■ **Exercise directions**
Only the number is wanted: tally the lines below that contain the word "computer".

=== The input ===

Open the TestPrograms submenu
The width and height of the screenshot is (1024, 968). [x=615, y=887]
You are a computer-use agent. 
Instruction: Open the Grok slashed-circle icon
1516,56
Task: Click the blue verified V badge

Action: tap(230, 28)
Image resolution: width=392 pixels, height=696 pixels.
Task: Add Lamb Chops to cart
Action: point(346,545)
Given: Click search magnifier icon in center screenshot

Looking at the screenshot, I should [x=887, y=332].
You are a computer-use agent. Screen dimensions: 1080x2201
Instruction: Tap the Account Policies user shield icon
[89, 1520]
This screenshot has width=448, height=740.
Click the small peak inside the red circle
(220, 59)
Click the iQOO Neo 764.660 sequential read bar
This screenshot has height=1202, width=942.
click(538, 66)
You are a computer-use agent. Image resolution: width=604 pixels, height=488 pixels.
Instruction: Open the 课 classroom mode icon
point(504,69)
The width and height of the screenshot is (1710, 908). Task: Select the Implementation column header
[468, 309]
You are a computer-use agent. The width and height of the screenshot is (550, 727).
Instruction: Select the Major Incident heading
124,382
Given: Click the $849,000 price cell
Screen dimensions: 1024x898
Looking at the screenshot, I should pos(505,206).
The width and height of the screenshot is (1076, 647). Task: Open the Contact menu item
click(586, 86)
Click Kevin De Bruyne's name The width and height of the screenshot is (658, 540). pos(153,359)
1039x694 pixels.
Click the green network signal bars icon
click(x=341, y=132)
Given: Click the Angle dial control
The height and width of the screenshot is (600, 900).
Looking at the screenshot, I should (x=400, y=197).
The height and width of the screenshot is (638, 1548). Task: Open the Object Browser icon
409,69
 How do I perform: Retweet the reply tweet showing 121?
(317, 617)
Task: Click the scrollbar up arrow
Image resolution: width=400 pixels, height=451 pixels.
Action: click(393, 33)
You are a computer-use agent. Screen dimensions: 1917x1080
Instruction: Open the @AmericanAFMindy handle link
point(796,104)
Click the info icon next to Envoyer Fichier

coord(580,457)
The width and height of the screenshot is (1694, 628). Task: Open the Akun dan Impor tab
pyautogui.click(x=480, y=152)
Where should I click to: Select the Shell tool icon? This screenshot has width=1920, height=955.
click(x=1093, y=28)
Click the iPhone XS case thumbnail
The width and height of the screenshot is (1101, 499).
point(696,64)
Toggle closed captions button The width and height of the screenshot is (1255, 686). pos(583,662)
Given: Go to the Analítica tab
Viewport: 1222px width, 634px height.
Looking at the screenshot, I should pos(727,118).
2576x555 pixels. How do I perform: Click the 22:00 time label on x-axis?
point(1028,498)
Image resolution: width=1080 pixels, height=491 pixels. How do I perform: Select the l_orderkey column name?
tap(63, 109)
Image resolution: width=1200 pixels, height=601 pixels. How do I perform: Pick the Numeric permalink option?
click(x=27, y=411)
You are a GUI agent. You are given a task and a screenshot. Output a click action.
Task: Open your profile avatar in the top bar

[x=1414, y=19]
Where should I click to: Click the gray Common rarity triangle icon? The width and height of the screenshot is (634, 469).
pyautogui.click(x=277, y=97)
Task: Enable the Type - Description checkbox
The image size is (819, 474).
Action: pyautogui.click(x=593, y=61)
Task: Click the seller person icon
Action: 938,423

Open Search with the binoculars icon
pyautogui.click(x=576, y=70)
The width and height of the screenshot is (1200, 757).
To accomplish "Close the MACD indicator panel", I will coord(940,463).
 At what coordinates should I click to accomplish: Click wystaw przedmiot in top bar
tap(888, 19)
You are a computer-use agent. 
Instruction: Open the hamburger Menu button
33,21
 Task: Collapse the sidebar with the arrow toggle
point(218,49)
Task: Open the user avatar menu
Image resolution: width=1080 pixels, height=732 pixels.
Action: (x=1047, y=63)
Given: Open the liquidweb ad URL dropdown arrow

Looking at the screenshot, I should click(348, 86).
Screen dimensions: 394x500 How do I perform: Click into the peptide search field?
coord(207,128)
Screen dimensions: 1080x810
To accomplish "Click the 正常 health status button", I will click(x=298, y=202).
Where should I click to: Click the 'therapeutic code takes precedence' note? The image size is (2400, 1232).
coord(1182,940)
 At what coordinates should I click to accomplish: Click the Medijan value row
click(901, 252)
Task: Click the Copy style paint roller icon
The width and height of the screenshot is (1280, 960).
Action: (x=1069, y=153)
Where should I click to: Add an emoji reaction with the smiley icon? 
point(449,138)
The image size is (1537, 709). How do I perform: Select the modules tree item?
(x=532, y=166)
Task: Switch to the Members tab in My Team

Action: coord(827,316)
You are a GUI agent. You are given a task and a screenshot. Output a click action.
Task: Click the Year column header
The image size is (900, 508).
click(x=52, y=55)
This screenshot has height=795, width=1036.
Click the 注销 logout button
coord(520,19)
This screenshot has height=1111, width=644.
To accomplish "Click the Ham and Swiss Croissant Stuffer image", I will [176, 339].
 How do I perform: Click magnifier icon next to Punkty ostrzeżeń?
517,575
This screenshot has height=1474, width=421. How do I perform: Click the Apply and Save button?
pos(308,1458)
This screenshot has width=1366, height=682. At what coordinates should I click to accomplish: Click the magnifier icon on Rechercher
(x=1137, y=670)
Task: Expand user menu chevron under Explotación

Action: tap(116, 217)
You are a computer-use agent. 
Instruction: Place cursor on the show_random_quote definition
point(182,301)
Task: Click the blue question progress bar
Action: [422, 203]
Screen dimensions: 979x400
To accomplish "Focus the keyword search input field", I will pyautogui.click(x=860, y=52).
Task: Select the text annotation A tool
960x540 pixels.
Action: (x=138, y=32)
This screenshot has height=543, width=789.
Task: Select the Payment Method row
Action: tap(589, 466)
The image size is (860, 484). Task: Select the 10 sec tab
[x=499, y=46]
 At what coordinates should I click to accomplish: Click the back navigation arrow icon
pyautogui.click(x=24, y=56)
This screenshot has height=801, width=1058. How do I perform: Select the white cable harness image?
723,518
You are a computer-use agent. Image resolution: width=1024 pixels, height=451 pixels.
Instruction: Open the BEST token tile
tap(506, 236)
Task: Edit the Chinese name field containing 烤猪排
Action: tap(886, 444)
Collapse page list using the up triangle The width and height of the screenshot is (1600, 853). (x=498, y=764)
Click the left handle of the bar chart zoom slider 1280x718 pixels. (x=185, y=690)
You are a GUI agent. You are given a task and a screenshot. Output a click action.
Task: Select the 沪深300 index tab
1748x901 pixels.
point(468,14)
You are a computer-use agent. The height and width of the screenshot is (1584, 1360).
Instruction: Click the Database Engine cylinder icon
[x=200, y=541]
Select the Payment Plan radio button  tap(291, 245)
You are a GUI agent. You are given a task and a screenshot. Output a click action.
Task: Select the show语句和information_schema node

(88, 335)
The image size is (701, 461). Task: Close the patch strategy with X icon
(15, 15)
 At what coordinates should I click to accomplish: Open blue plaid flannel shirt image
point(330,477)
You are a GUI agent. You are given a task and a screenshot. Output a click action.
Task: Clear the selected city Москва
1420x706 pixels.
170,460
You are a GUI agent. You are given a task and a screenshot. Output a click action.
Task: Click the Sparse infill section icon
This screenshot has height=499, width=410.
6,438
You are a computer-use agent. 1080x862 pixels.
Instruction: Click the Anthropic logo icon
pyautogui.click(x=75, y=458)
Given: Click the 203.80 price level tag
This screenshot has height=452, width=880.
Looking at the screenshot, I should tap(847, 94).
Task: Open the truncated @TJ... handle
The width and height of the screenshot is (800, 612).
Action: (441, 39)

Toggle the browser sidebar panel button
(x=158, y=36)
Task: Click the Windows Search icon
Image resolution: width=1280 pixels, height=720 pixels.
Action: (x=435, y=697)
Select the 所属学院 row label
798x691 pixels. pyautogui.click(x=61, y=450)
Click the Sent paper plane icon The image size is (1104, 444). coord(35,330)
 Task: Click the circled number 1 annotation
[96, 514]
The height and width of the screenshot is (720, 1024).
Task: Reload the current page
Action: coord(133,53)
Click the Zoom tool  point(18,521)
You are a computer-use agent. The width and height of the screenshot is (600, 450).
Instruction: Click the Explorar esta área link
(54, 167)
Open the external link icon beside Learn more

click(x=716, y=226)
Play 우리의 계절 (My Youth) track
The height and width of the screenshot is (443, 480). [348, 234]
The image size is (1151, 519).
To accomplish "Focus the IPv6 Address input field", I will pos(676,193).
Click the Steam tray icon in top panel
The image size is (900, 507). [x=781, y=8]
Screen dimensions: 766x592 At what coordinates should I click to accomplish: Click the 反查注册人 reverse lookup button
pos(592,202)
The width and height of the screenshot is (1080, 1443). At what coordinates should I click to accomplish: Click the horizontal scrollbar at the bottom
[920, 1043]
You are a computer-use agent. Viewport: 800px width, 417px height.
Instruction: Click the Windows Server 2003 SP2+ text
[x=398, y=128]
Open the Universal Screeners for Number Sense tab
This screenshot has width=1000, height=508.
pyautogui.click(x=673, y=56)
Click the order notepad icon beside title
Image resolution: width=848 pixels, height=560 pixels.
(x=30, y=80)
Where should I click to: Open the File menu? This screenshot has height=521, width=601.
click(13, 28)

===

■ **Answer to this problem**
12